▸ **The input**:
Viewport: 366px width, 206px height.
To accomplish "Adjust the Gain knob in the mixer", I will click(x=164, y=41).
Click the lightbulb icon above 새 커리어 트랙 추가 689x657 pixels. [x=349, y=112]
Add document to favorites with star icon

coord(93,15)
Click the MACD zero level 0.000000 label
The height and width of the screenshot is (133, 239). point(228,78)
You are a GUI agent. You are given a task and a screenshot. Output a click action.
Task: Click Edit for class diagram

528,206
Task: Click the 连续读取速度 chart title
==
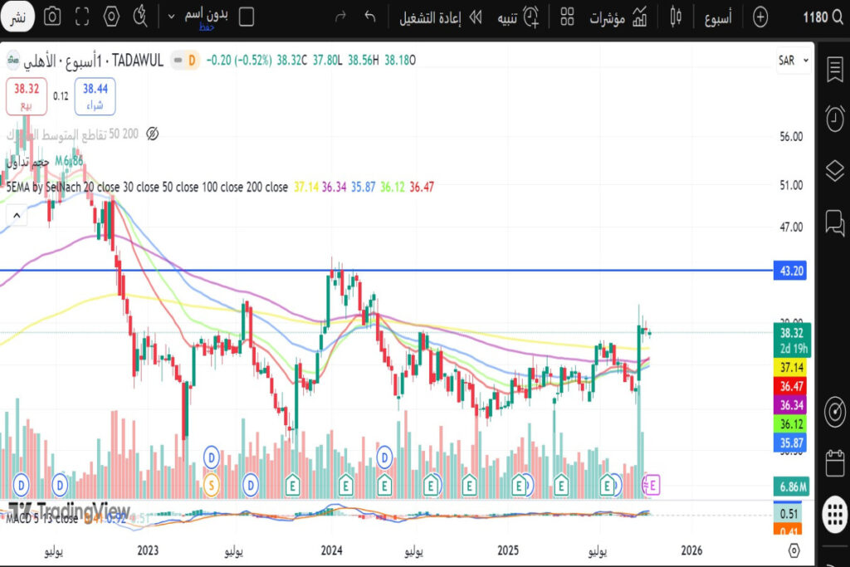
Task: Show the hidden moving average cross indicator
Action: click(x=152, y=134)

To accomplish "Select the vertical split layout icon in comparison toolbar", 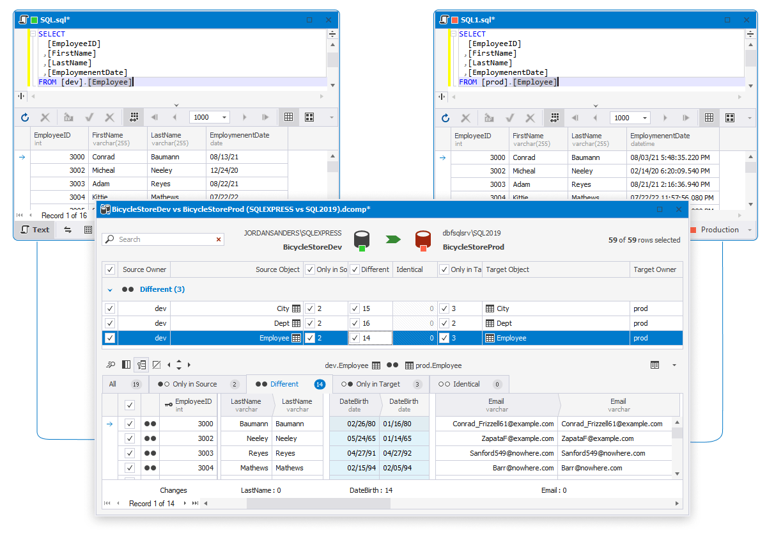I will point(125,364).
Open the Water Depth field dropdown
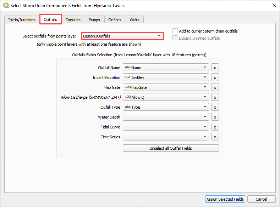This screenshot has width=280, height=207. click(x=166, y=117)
...
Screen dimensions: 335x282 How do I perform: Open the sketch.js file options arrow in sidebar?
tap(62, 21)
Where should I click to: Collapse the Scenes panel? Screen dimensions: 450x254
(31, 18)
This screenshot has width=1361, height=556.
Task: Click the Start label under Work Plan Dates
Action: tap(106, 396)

▸ **Assigned task**: In the entries above, restate word for word the lines between the one holding "Viewport: 366px width, 206px height." and the one holding "Task: Click the 连续读取速度 chart title", inclusive, and nothing besides.

▸ **Answer to this problem**:
Viewport: 366px width, 206px height.
To accomplish "Adjust the Gain knob in the mixer", I will click(x=164, y=41).
Click the lightbulb icon above 새 커리어 트랙 추가 689x657 pixels. [x=349, y=112]
Add document to favorites with star icon

coord(93,15)
Click the MACD zero level 0.000000 label
The height and width of the screenshot is (133, 239). point(228,78)
You are a GUI agent. You are given a task and a screenshot. Output a click action.
Task: Click Edit for class diagram

528,206
Task: Click the 连续读取速度 chart title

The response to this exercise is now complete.